It is not difficult these days to scan the news and find unethical behavior among those whom we elect to public office. Let’s call it political ethics in action. In the case we’re about to mention, complaints have been filed against two politicians: North Carolina Gov. Pat McCrory and U.S. Rep. Mark Sanford of South Carolina. These politicians are being accused of receiving stock payouts while they were in office.
Michael Biesecker and Mitch Weiss, writing for the Associated Press (January 12, 2015), “Group files ethics complaint against Sanford,” detailed the following:
“An Associated Press report last month revealed that the two politicians were granted restricted stock shares while board members at Charlotte-based LendingTree. Both resigned shortly after taking office, which should have rendered the shares worthless, but the company’s board gave them the payouts anyway. Neither official fully described the transactions on their ethics forms. McCrory and Sanford, both Republicans, have previously denied any wrongdoing.”
The complaints were filed the North Carolina advocacy group, Progress North Carolina and against Sanford by Citizens for Responsibility and Ethics in Washington. Naturally, the politicians are blaming the left wing politics of the advocacy groups.
They worked hard for the money
The authors of the article explained that Sanford resigned from the LendingTree, money lending organization in May 2013 and a month later (while he was in office), the board of LendingTree gave him almost $109,000 for his shares of stock. According to the advocacy group, he never detailed the transaction on his ethics form. As for McCrory, he made more than $185,000 from LendingTree in 2013 – also from restricted shares of stock as well as close to $15,000 in cash and dividends.
“The governor also didn’t disclose his ‘business association’ with LendingTree, even though he remained on the board for nearly a month after his inauguration. A spokesman for McCrory has said the wording of the question was unclear.”
We are also told:
“McCrory was sworn in Jan. 5, 2013 – 25 days before the early vesting of his stock and 26 days before his resignation [from the company]. LendingTree also reported to the U.S. Securities and Exchange Commission it paid McCrory $4,375 in directors’ fees for serving on its board through the end of January 2013.”
The Governor was also involved with Duke Energy and indeed he worked for the energy company for 29 years before assuming office:
“AP [Associated Press] reported last year that McCrory held the Duke stock while his administration made regulatory decisions involving his former employer, including appointing utility commissioners who set electricity rates.”
Naturally the politicians have geared up their legal defenses making claims that the ethics questions were either difficult to understand or that they were well within their legal rights to take the money and run.

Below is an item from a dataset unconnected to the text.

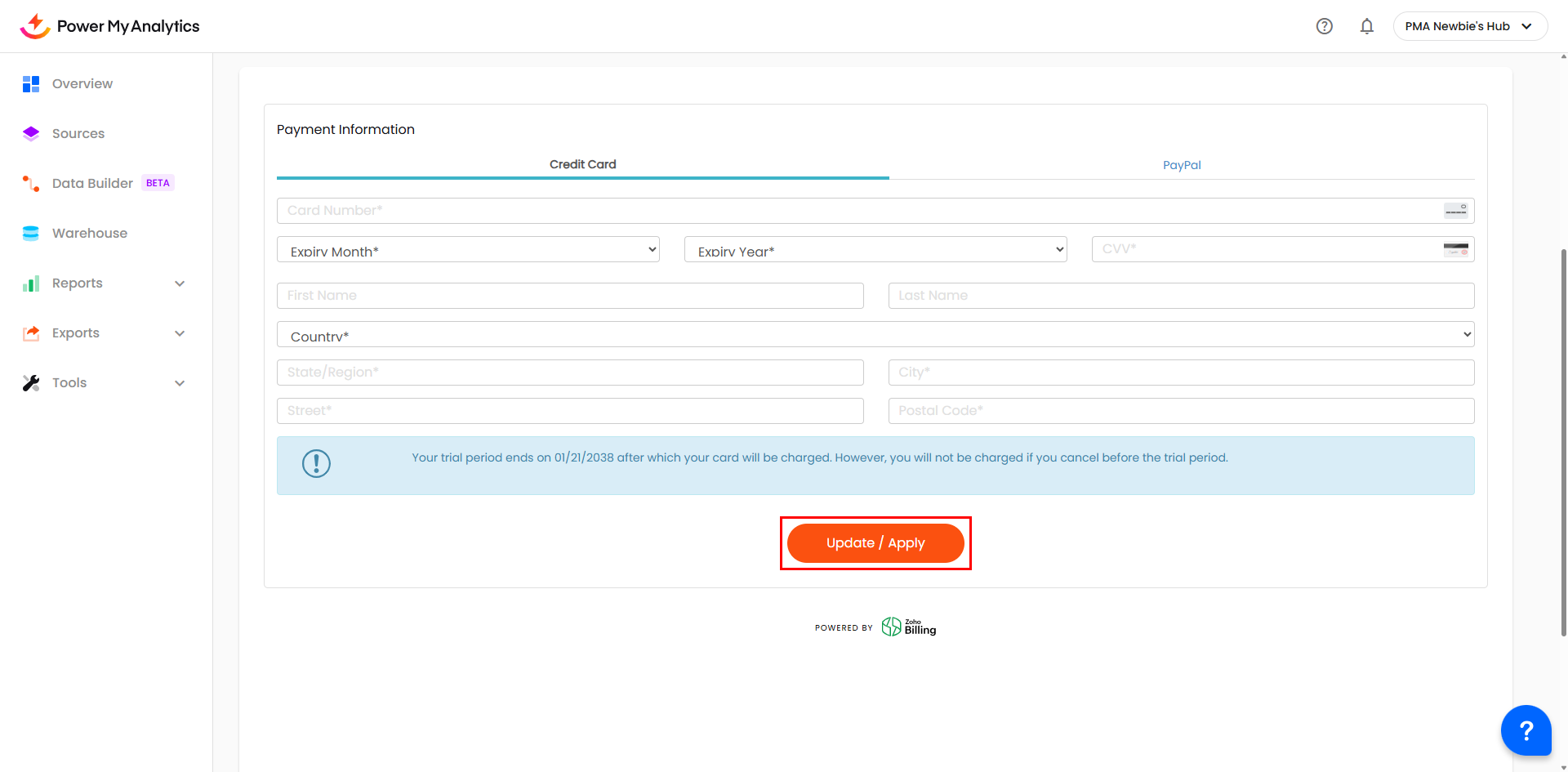Open the notifications bell
Screen dimensions: 1568x772
pos(1366,26)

It all seems to come down to a lack of ethical clarity.
There will always be those who will play it loose with the rules and regulations governing disclosure and what most of us were taught as being “honesty.” The point is not so much to blame McCrory or Sanford and to mire down in politics, but to understand the mechanism that allowed the situation to occur.
What can be done in the future?
The political affiliations of either the advocacy groups or the politicians are largely irrelevant to this discussion. What is most relevant is how the ethical rules in both situations were subjected to such loose interpretation and how the consequences appear to be vague.
Obviously, if the consequences are lax for making a choice such as accepting a payment for stock, then what would be motivation for an unethical person to report receiving the money? We have evidence from the above quotes that the consequences are very lax. Despite the supposed ethics rules, the board of LendingTree decided to give them the money anyway. In terms of the business association with LendingTree, “a spokesman for McCrory has said the wording of the question was unclear.” Apparently, it was unclear for Sanford as well. Even George Washington, “when asked,” admitted to chopping down the cherry tree. Therein, might be a key.
Suppose – just suppose – that prior to taking an oath of office, politicians could be publicly questioned by an ethical oversight committee? Suppose they were not only asked about their business dealings, but they would be advised of the consequences for taking any funds from past, present or future business dealings while in office? In this fashion, when payments “show up,” or failures of disclosure might occur, the consequences could be delineated to all parties; and the consequences could be reinforced.
While I am merely proposing just one, seemingly simplistic “What if?” scenario, the spirit of what I am saying could be or should be hammered out to allow for a better ethical climate.
Politicians do not report to boards of directors or their legal counsels, they report to us. A good ethical framework where the consequences for making bad choices are clearly spelled out could go a long way to cleaning up the process.